Additionally, we are in the planning stages of acquiring a new 600-node cluster that we plan to bring up in the next 6–12 months. This cluster will be housed at an off-site location. We are in negotiations with a research institute that has expressed interest in housing the cluster and providing specialized services (generated power, UPS, power, HVAC and so on) free of charge, in exchange for processing time on the cluster. Other options are being considered as well. Outside the scope of Iceberg, I'm looking into building yet another cluster for commercial purposes. I'd like to think this would be the largest Rocks cluster when completed, in addition to claiming a top-20 seat on the TOP500.
The right mix of an infrastructure person and researchers who actually run jobs on the cluster managing the system, along with empowering interested users in different labs that utilize the system, has been the key to keeping costs at a minimum for maintaining Iceberg. We have delegated tasks now so that firewall management, scheduler configuration, user administration, hardware maintenance and general cluster administration tasks are consuming only a small amount of any person's time. The average time spent administering is an hour a week. This speaks to the design of the system and the choices made in keeping the total cost of ownership of a 302-node supercomputer at the same price as ten nodes.

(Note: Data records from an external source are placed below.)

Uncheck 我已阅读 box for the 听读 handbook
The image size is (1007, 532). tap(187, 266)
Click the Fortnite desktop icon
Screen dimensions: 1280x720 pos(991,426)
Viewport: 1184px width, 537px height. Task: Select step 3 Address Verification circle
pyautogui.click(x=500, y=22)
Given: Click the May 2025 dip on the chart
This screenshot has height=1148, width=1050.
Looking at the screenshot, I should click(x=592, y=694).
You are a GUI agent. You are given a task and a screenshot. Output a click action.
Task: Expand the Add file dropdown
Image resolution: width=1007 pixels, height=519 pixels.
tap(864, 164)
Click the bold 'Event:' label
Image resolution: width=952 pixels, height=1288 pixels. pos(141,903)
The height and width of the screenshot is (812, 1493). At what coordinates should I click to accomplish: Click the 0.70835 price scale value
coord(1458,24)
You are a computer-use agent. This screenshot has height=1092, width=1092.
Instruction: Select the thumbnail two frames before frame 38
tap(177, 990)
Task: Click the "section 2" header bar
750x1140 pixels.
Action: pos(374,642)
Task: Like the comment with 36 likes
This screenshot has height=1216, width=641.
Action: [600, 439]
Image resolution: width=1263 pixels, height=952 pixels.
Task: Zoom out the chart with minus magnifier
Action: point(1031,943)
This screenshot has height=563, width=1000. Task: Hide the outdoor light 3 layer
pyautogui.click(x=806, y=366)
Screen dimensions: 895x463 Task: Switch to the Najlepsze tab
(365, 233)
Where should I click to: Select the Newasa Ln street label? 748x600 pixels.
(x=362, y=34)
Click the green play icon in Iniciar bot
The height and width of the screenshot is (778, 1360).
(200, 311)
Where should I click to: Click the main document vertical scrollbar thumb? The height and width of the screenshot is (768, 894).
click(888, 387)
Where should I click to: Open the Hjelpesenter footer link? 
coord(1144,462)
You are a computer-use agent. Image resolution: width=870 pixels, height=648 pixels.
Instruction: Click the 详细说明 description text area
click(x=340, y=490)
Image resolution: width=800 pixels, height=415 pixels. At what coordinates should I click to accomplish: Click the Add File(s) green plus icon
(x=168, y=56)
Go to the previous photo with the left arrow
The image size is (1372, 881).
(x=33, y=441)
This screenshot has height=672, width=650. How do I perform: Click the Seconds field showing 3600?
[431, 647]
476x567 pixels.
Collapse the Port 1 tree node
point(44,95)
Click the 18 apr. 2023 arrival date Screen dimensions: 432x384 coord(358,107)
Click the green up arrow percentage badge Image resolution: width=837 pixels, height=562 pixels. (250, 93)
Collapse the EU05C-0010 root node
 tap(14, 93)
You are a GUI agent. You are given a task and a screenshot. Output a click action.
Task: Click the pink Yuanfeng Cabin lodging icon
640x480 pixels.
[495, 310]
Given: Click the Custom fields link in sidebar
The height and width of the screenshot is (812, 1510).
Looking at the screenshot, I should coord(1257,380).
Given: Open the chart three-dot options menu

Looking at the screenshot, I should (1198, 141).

Steve Jones (firstname.lastname@example.org) left his position at the Stanford Law School in order to pursue a position as a security strategist for an Internet service provider, while consulting for a security startup. He's in the process of moving to Maine where he'll be working as the strategist for another school and starting yet another company. In his spare time, he'll also be managing a 302-node cluster dubbed Iceberg.